De vez em quando me bate o banzo das lembranças de tempos que o tempo teima em apagar. E revejo a mata imensa, fechada, com árvores enormes e bichos misteriosos. Vejo o ranchinho de palha, o fogão de lenha cavado no formigueiro e ao redor dele Chico Rôla a contar a saga do macaco engolido pelo leão e saido pelo outro lado a mangar da fera.
A espera ao lado do olho d`água abrigava o atento caçador, que com sua lazarina preta acertava o tiro nas juritis, lambus, codornizes e siricoras que iam beber água nas primeiras horas do dia. E o caçador voltava com o bornal cheio de carne para a mistura da semana.
A descida da serra era uma festa, a rua de terra batida tinha cara de mundo, as partidas de futebol no barro de um Cancão ainda virgem faziam a festa da meninada que se contentava com tão pouco, posto que pouco tinha para alimentar a sua fantasia.
A Lagoa lamaçenta recebia os fatos dos bichos mortos no açougue, num tempo que bucho e tripa nada valiam. Os meninos lavavam a bosta dos bodes e dos porcos e levavam o produto de sua labuta para as mães que transformavam os sobejos em quitutes de variados sabores.E a pobreza fazia a festa em torno da mesa farta.
O sol descia o morrro da Cascavel e a difusora anunciava, pela Ave Maria, que dali a pouco haveria projeção no Cine Santa Maria. Era a voz de Frei Terésio chamando Luiz Dedinho para a portaria do cinema
E Luiz, com a cara dura de sempre, derretia o coração ante a visão do menino pidão que queria ver a fita, mas não tinha o dinheiro da entrada. Ele, fingindo uma raiva que estava longe de sentir, mandava o menino entrar ligeiro para o vigilante padre não ver, e o menino corria com os olhos brilhando no escuro do cinema para assistir as lutas dos seus heróis que jamais morriam e a todos matavam.
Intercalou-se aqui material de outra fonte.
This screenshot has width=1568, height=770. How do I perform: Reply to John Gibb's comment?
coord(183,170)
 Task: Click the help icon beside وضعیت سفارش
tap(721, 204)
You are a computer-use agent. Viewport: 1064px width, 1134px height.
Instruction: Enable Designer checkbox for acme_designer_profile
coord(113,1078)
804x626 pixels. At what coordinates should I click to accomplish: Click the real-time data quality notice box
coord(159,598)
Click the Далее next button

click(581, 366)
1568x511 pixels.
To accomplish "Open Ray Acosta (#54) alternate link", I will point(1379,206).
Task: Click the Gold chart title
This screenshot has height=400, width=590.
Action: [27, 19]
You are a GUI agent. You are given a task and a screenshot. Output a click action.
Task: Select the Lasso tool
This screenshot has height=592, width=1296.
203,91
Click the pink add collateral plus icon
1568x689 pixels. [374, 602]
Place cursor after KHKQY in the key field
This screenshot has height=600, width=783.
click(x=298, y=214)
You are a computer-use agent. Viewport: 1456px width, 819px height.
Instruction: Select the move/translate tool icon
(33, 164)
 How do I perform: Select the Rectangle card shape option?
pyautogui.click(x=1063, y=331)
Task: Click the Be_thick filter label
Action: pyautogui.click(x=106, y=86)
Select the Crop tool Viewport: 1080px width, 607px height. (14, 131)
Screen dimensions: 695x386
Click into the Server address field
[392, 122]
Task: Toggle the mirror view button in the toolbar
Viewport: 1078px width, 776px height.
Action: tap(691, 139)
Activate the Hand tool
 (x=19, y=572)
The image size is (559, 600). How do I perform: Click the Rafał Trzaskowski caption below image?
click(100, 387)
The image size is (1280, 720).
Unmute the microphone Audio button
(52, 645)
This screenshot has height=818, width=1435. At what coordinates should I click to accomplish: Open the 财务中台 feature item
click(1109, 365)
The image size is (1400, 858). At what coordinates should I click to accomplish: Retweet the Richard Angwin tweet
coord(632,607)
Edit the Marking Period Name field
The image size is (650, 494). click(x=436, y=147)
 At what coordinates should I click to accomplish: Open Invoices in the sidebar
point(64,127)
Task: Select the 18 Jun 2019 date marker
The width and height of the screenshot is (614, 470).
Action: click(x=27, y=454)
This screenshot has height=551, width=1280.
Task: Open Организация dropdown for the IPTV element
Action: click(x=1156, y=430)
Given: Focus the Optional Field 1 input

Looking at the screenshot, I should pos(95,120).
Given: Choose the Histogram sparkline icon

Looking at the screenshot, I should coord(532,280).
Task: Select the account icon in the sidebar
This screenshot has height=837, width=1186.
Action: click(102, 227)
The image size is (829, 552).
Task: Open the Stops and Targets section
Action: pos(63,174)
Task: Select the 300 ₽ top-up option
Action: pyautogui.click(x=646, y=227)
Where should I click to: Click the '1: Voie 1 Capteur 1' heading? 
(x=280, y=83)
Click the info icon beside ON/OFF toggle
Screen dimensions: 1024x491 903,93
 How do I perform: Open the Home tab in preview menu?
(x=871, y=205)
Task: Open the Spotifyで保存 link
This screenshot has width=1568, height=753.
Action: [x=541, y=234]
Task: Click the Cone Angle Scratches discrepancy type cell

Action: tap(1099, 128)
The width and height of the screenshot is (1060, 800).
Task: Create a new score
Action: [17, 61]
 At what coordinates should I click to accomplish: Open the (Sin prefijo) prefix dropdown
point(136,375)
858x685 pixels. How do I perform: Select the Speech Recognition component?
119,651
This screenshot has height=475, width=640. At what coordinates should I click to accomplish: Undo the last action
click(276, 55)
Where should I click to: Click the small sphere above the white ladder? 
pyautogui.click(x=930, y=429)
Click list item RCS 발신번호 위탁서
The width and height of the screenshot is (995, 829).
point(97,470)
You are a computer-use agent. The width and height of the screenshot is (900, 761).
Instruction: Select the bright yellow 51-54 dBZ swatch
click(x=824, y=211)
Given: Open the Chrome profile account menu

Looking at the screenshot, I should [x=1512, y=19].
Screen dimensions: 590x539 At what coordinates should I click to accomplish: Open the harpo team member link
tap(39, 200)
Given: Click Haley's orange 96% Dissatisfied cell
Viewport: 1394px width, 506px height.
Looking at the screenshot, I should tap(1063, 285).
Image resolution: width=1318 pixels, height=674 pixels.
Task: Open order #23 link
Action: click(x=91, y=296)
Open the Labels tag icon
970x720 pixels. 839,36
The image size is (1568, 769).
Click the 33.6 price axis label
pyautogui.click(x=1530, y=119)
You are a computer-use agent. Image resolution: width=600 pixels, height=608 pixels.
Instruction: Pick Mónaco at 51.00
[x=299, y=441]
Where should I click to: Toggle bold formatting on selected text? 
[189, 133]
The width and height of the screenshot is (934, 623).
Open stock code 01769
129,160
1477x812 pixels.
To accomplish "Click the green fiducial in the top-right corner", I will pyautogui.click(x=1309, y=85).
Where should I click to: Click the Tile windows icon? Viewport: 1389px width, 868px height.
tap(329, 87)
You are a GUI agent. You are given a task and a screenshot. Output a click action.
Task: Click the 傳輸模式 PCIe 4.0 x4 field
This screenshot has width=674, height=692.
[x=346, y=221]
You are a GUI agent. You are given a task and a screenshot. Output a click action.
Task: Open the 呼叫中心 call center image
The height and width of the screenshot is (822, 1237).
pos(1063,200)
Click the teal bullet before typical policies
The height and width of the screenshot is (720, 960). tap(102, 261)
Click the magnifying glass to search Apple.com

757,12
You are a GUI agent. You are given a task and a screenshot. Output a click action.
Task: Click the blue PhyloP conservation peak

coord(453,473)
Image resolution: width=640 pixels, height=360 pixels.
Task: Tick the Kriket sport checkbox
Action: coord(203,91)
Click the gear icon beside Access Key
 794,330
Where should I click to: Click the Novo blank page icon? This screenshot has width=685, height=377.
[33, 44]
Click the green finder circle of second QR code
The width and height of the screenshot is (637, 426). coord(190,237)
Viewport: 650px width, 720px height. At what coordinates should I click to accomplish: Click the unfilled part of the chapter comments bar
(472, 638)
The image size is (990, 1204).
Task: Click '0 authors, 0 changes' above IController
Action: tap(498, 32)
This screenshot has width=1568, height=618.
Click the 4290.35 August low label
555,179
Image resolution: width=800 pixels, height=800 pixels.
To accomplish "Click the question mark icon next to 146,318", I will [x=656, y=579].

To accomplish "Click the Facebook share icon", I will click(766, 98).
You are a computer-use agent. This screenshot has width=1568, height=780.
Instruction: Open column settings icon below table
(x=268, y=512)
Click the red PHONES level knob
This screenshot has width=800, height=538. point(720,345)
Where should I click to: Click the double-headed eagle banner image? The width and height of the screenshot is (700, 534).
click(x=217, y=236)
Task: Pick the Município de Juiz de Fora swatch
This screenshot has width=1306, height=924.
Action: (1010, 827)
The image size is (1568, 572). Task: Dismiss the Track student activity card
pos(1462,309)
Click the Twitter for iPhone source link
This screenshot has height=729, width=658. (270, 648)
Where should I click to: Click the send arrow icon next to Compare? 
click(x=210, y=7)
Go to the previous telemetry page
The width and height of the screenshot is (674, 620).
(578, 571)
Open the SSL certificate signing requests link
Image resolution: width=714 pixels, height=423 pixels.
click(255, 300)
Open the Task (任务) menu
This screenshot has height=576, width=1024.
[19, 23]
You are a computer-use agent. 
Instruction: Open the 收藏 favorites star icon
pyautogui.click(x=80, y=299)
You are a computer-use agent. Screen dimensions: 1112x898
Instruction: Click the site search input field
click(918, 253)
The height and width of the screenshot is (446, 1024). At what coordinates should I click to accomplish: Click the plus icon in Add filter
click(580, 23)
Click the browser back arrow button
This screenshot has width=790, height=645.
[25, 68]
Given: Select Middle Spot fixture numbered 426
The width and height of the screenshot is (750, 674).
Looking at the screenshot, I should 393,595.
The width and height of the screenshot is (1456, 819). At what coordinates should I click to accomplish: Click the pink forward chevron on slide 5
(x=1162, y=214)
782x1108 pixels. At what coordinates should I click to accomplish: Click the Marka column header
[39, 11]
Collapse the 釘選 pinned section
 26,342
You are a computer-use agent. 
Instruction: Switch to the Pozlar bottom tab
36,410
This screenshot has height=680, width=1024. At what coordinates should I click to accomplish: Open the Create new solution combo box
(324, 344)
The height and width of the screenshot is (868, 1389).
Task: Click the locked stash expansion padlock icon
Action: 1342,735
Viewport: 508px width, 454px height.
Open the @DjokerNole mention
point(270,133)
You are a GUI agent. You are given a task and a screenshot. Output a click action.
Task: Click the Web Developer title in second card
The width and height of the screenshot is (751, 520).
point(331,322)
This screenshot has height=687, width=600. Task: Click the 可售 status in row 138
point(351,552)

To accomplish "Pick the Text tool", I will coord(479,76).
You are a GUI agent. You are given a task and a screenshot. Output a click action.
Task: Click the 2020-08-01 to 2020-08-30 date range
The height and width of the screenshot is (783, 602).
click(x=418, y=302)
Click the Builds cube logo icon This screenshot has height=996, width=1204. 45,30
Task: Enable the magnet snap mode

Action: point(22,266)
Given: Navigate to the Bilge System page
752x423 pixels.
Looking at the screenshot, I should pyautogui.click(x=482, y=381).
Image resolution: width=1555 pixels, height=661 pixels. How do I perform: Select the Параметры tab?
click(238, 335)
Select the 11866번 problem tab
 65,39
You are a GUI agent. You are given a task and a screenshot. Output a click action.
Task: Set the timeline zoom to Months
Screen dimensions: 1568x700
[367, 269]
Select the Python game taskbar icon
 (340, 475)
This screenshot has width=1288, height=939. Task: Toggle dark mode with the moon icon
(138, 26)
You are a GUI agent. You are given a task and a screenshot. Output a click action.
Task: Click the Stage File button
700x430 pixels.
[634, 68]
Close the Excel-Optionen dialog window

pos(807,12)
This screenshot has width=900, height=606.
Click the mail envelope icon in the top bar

Por aquela rua imensa os casais passeavam de mãos dadas depois da missa de domingo, subindo e descendo, descendo e subindo, anunciando a felicidade proporcionada pelo amor que começava a aflorar em cada coração.
E depois a rua se enchia de música dos Beatles, dos Incríveis, de Roberto Carlos, de Renato e Seus Blue Caps, seduzindo a todos para uma dança de rosto colado no Bar de Bartolomeu.
Um deles não dançava. Preferia curtir suas saudades fazendo versos em papel de embrulho numa mesa do Bar de Seu Mirô. E como eram belos os poemas do poeta loiro, grandão e falante, o poeta Andrade, o poeta do amor!
Depois das 11 da noite, a rua deserta anunciava o sono dos justos e o acordar dos boêmios com seus sons de serenatas ao luar.